Başbakan Erdoğan’ı Manisa ve ilçelerinde konuşurken dikkatle izledik!..
Çok kaba bir üslup, bir Başbakan’a asla yakışmayan küfre varan çirkin söylemler, hayali düşman yaratıp onlara yüklenmeler, ısrarla söylenen yalanlar ve tekrar edilmekten artık gına gelen rakam çarpıtmaları. Çıldırmak üzere olan bir insanın, kendini ve konumunu kaybedercesine yaptığı konuşmalar.
Anayasasında “Hukuk Devleti” yazan Türkiye’nin Başbakanı, Bilal Erdoğan ve suç ortakları için “soruşturma” başlatan Cumhuriyet Savcısını, “Yüzkarası” , “Militan” , Başkasının adamı” olmakla suçladı, “iş takipçisi” dedi, hakaret etti. Hakarete uğrayan Cumhuriyet Savcısı elbette ki hakkını adalet yoluyla arayıp, uğradığı hakaretin hesabını soracaktır. Dikkati çeken olay, İstanbul Başsavcısının, maiyetindeki Savcılar tehdit edilirken sessiz kalması ve Erdoğan tarafından açıkça methedilmesidir!
Başbakan Erdoğan, Savcılara bağıracağına hakaret edeceğine, oğullarına bir sorsa, bir kez olsun “nasıl bu kadar çabuk zengin oldunuz yahu” deyiverse!
Başbakan Erdoğan’ın oğlunun dokunulmazlığı mı var? Bilal Efendi Sadrazamın sol tarafından mı düştü? Bilal oğlan “Vakıf” kurmuş!
Adama sorarlar; “Hangi parayla vakıf kurdun?” AKP’den ihale alan müteahhitler, Bilal oğlanın vakfına niçin demet-demet, balya-balya dövizleri veriyorlar? Bilal oğlan, Başbakan’ın oğlu olmasa, Başbakan da bunlara devlet ihalelerinden iş vermese, bu müteahhitler Bilal oğlana değil para, selam verirler miydi? Bu açıkça “nüfuz kullanma” değil midir?
Tüm bu çırpınmaların, kendi milletvekillerine bile hakaret etmelerin altında, anket sonuçları yatmaktadır.

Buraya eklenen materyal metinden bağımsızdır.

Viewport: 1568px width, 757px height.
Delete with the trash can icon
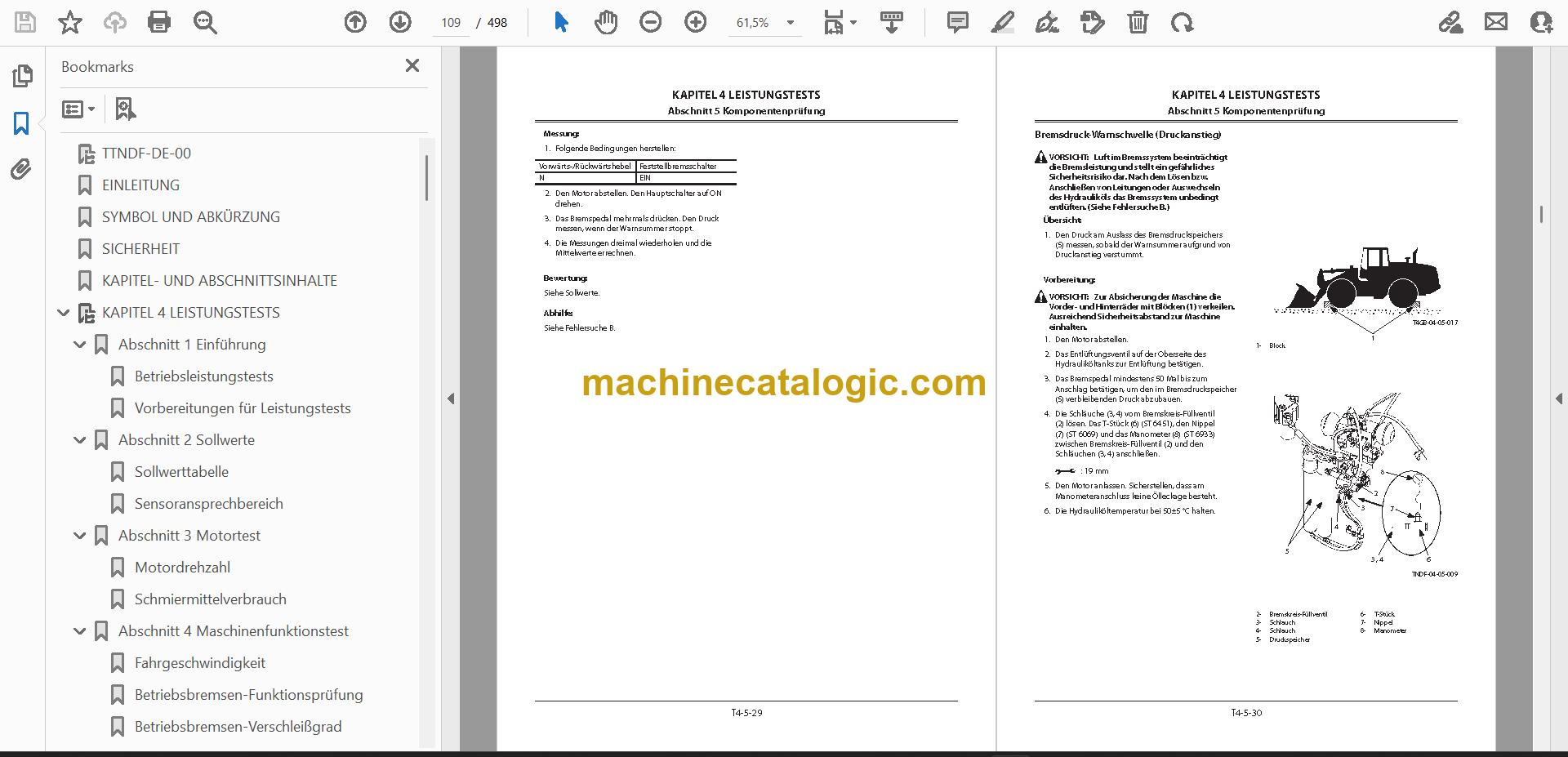click(1138, 22)
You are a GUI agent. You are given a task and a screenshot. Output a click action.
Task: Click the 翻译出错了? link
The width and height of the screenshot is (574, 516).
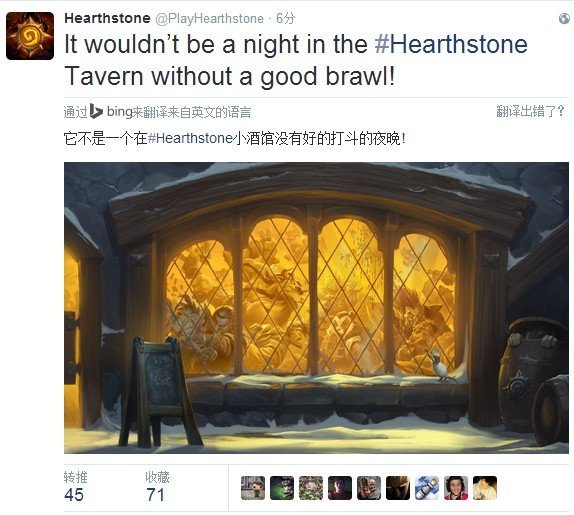pyautogui.click(x=530, y=111)
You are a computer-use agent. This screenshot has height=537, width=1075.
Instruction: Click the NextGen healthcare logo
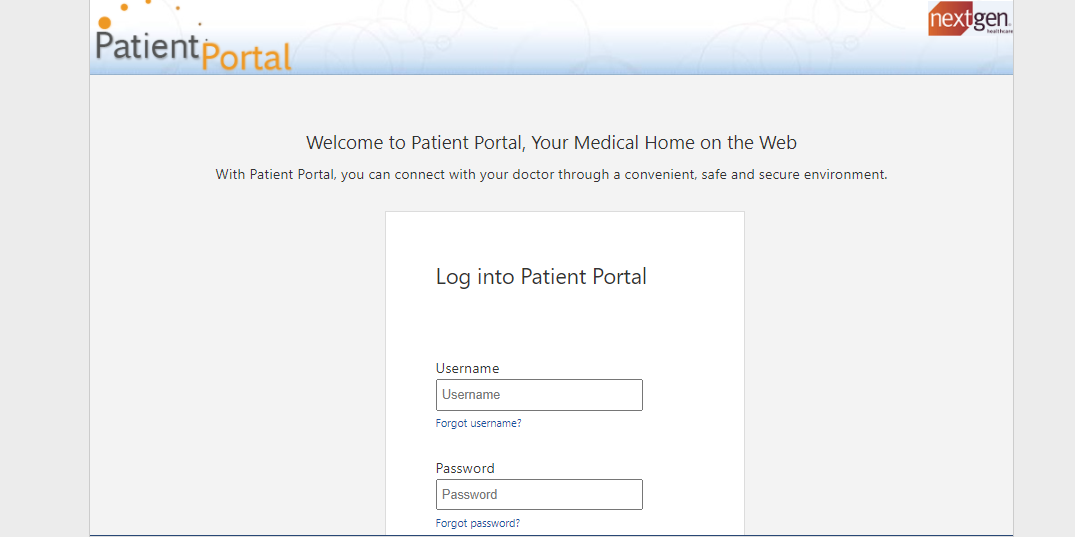click(x=970, y=19)
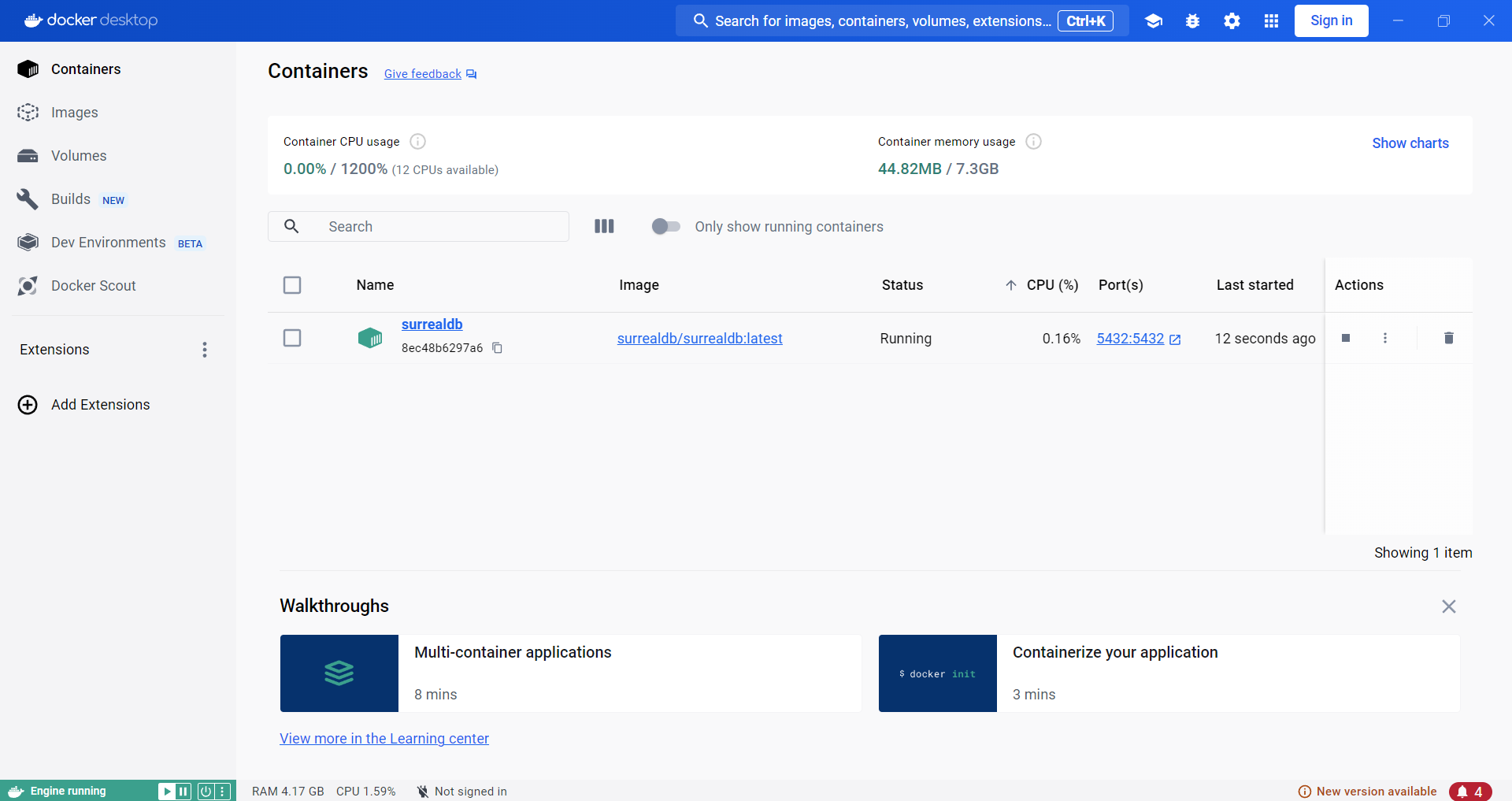This screenshot has width=1512, height=801.
Task: Open the bug report troubleshooting icon
Action: click(1192, 20)
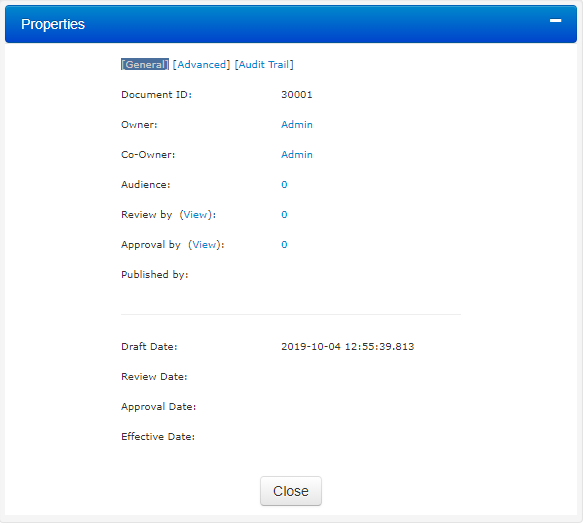Viewport: 583px width, 525px height.
Task: Collapse the Properties panel with minus icon
Action: 555,21
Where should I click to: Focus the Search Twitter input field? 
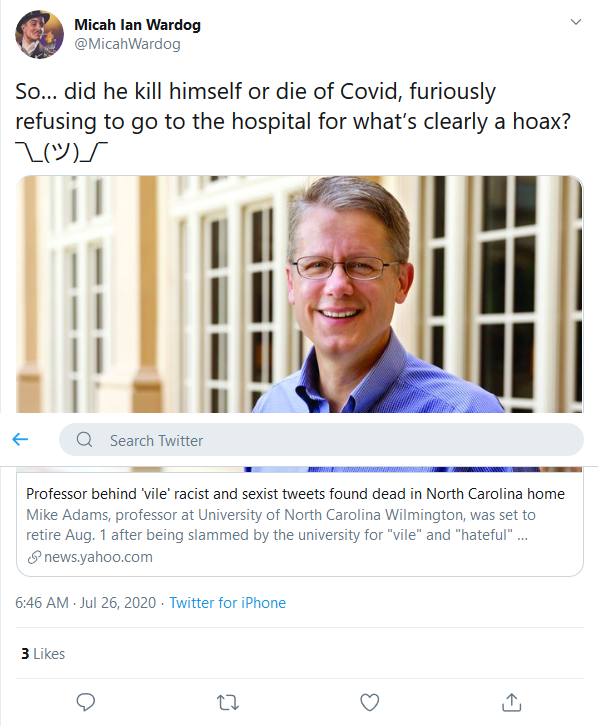coord(321,439)
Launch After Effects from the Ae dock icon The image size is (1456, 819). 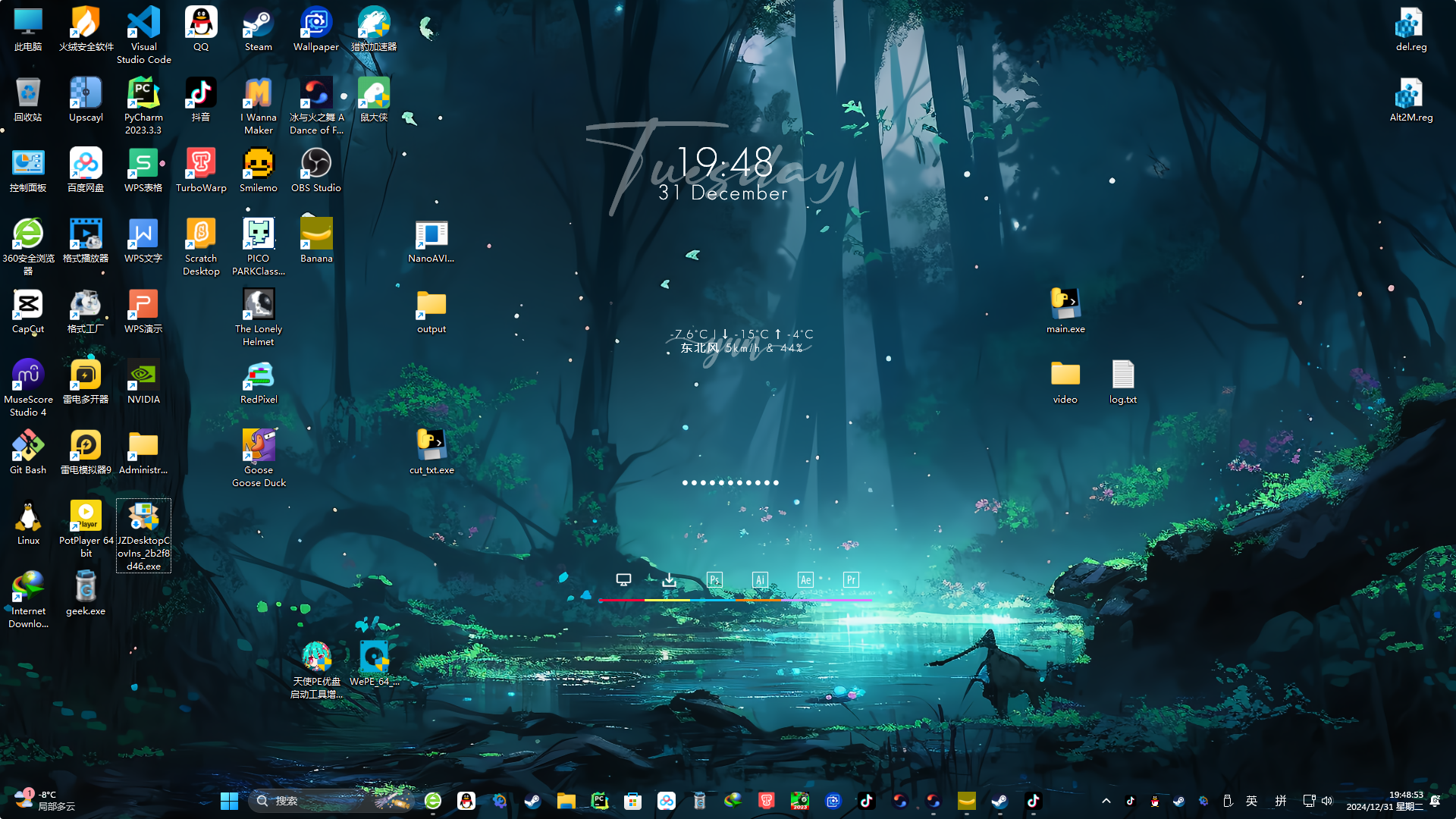tap(805, 580)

Türk Milleti çok şeyi hoş görebilir ama hırsızlığı ve ihaneti asla affetmez. İniş başladı, hem de son sürat başladı.
Erdoğan’ın aklını alan bu anketlerdir.
Ne diyor Başbakan Erdoğan; “Ne var yani, evde bulunan her para hırsızlık parası mıdır?”
“Ne Var çocuğun evinde 6 tane kasa ve milyonlarca Avro para varsa, biriktirmiş çocuk!”
“Ayakkabı kutusunda para bulunması normaldir. O paranın ne parası olduğunu biliyor musun?”
Adama senin Allah’tan korkun, kuldan utanman kalmadı mı” diye sorarlar.
Eyy Erdoğan, daha düne kadar ev kiranı partin, sana destek olmak için veriyordu. Yani sen kendi ev kiranı vermekten acizken, nasıl oluyor da çocukların üniversite kuracak kadar zenginleşebiliyorlar?
Erdoğan şunu diyor; “Babamızın oğlu olsa, yolsuzluk yapmasına fırsat vermeyiz, tanımayız!…”
Sayın Erdoğan, sıra “Babanızın oğluna da” gelecek ama sıra şimdi, babanızın değil, sizin oğlunuzda. Önce oğullarınız hesap versin, sizin hesap vermeniz zaten Allah’ın emri, o nasılsa olacak, ondan kaçış yok.
Çocuklarınıza güvenmiyor musunuz, bırakın yargılansınlar, bırakın aklanıp gelsinler. Türkiye’nin Genelkurmay Başkanı yargılanacak ta, Bilal oğlan mı yargılanmayacak?
Hiç kıvranmayın Sayın Erdoğan;
Bilal oğlan da hesap verecek, Burak oğlan da hesap verecek, siz de hesap vereceksiniz. Yakınlarınız da hesap verecek, her devrin adamı olmakla övünen yalaka iş adamları da hesap verecekler.
Türk Milleti artık gerçekleri görmeye başladı. Cevher uyanıyor.
Biat kültürü ile yetişen Cemaat ve Tarikat beslemeleri bu aziz milletin sırtından atılıncaya kadar bu mücadele devam edecek.
Bu kez karşında tüm Türk Milleti var. Akıllı ol, kendine gel, güneşin doğması yakın. Türk Milleti ampulü kırmaya karar verdi, dikkatli ol.